Skip the pictures. Quote every line below, exactly, from the one with "This screenshot has width=640, height=400." through the final line.

*** Exercise data Section Begins ***

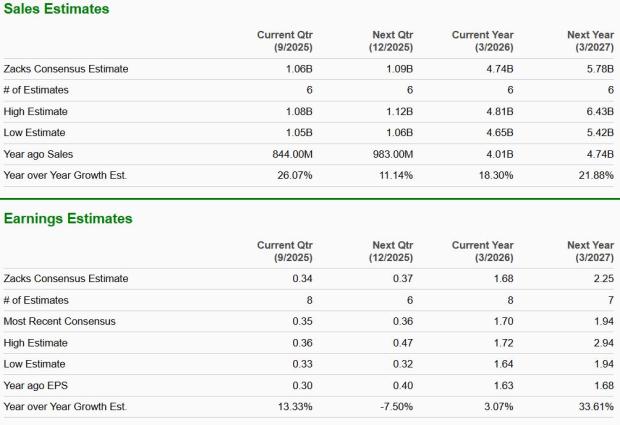The height and width of the screenshot is (425, 620).
Task: Click the 844.00M year-ago sales value
Action: click(291, 153)
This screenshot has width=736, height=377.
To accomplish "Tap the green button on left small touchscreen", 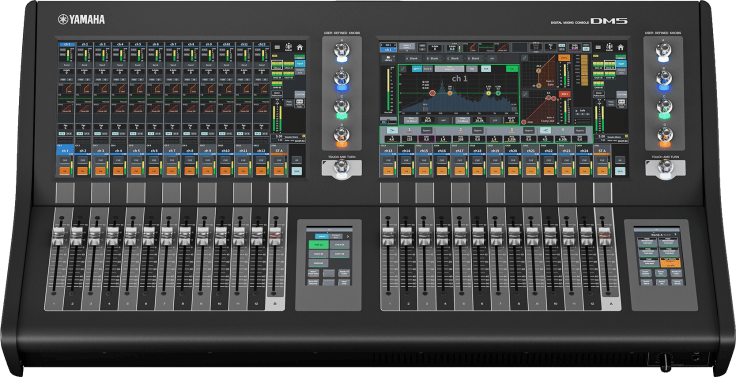I will pyautogui.click(x=318, y=245).
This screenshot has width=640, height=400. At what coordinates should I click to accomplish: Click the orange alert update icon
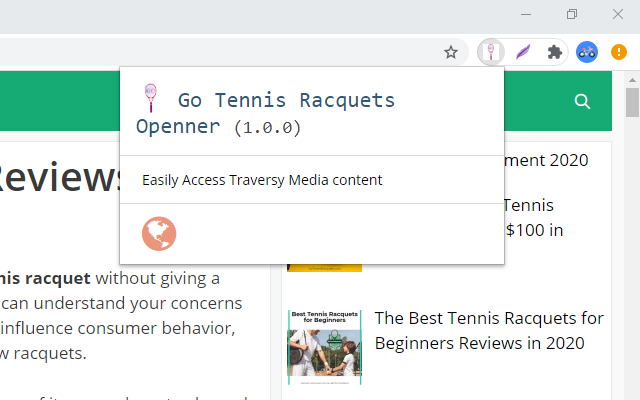click(x=619, y=52)
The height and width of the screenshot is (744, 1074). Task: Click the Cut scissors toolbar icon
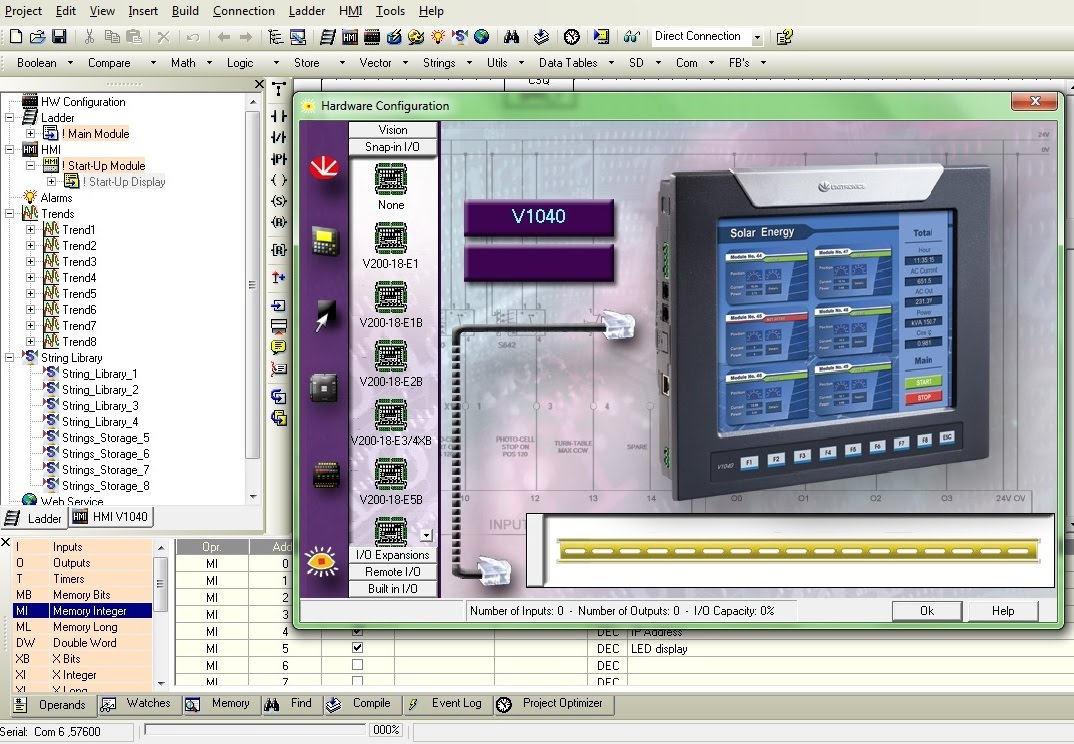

*** Exercise data Section Ends ***

#### Reply
This screenshot has width=640, height=400. At what coordinates should I click to accomplish: Click the orange alert update icon
click(x=619, y=52)
The height and width of the screenshot is (744, 1074). Task: Click the Cut scissors toolbar icon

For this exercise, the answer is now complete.